Switch "Share icon" to "Download icon" in everything from the start of the items down to the line containing "Action: coord(525,295)", and give those lines back with nothing else altered.
--- Begin ---
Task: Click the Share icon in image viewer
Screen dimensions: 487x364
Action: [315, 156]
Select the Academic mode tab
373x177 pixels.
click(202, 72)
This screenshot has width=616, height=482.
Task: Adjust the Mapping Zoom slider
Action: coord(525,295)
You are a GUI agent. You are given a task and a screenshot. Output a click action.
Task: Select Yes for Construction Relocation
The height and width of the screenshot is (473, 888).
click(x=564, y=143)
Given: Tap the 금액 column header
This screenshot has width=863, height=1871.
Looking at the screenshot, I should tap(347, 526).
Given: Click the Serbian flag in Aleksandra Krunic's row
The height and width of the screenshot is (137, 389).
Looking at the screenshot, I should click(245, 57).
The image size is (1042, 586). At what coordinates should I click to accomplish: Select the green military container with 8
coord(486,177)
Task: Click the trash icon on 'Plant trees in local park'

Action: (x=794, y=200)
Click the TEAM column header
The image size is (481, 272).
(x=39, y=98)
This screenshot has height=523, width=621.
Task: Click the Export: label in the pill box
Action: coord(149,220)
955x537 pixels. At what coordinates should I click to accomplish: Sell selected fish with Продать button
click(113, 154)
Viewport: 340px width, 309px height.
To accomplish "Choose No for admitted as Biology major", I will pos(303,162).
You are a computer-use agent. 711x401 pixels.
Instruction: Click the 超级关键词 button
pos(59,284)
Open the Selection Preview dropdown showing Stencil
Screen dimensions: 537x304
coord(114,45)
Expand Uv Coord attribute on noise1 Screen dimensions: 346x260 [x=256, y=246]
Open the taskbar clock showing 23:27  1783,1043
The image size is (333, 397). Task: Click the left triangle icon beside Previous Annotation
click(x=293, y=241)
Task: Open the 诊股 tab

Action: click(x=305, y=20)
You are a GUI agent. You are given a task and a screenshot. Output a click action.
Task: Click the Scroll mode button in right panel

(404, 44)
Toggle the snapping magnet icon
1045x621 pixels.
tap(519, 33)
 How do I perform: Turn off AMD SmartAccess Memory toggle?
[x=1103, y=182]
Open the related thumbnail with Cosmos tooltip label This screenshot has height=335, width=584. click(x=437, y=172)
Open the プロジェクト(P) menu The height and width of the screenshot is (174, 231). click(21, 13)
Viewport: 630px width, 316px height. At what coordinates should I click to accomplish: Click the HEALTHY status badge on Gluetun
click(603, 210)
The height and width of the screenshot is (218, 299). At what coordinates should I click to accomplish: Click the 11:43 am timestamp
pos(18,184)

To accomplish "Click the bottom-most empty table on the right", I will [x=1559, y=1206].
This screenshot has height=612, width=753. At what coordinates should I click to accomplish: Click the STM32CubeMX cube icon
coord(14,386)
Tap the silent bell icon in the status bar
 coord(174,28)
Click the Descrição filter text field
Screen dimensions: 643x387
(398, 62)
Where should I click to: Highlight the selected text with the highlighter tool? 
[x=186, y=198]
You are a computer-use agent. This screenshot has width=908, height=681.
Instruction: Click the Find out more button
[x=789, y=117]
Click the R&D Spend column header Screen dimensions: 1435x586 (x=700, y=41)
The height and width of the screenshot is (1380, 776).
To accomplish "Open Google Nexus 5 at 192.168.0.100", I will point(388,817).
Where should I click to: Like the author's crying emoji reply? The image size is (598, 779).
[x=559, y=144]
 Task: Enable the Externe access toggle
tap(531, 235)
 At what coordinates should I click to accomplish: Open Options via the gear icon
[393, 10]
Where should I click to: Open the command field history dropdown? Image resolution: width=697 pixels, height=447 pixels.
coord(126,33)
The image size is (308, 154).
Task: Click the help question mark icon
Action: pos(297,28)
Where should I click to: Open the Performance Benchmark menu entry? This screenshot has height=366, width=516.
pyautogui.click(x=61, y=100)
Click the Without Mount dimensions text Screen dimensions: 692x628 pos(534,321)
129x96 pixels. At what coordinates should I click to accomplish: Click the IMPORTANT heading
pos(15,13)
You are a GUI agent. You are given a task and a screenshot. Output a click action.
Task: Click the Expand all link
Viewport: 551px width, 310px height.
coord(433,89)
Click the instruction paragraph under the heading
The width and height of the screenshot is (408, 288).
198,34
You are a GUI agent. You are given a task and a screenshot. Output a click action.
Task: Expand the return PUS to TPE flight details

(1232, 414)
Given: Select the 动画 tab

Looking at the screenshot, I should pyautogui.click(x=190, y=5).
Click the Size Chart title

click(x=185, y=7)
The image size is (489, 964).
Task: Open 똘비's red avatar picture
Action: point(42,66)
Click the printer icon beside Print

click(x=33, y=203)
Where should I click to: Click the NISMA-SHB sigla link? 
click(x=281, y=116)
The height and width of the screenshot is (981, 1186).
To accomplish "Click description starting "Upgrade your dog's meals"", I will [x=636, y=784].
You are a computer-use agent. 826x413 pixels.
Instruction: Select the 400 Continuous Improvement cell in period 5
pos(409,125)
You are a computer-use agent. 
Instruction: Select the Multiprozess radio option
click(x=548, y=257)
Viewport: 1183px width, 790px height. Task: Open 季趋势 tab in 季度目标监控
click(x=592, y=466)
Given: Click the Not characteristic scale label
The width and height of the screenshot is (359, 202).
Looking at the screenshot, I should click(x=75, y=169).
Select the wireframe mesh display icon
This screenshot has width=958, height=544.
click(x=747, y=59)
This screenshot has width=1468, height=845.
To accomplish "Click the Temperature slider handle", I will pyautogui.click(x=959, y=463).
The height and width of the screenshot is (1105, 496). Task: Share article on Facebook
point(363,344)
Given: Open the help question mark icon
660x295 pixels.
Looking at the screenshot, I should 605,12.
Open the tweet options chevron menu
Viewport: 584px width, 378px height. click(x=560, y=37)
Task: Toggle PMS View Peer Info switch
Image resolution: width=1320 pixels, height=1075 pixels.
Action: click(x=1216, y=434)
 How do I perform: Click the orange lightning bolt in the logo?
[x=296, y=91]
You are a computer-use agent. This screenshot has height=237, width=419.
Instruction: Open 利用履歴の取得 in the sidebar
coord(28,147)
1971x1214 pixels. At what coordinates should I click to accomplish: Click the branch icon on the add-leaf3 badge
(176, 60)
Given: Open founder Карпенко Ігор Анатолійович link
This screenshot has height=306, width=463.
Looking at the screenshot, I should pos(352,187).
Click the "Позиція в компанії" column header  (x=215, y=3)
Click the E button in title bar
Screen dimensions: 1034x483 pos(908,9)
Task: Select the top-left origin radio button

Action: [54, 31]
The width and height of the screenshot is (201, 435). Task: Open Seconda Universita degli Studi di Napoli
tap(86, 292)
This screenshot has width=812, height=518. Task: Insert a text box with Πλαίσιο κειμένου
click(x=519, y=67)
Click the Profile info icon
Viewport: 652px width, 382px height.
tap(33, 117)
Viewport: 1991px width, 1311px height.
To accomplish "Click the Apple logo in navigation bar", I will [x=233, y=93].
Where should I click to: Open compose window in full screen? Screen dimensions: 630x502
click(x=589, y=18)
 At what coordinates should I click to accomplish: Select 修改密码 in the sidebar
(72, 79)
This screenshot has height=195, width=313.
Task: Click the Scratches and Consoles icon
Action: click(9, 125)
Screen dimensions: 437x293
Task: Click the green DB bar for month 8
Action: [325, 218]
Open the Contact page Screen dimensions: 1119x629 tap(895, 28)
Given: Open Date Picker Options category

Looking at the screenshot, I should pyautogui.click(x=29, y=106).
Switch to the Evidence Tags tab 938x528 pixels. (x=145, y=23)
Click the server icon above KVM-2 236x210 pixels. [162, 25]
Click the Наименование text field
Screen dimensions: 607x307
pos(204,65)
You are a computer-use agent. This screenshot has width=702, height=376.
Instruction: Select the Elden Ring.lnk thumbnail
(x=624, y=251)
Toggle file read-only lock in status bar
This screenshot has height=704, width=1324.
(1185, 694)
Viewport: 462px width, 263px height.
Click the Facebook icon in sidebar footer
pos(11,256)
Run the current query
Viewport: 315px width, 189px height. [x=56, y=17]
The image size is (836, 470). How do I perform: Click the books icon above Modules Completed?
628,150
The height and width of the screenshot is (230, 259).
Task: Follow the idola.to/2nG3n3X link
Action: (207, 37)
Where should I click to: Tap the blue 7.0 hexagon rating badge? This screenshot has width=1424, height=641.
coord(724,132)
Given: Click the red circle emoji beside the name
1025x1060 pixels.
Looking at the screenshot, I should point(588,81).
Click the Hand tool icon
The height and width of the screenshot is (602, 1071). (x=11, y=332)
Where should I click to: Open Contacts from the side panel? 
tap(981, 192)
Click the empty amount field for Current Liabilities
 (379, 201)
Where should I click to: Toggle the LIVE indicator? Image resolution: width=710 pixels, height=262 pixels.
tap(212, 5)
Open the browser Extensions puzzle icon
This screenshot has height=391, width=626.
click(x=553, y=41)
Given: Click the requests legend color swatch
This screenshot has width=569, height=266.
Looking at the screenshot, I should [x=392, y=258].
--- End ---
*Reply*:
Task: Click the Download icon in image viewer
Screen dimensions: 487x364
Action: [315, 156]
Select the Academic mode tab
373x177 pixels.
click(202, 72)
This screenshot has width=616, height=482.
Task: Adjust the Mapping Zoom slider
Action: coord(525,295)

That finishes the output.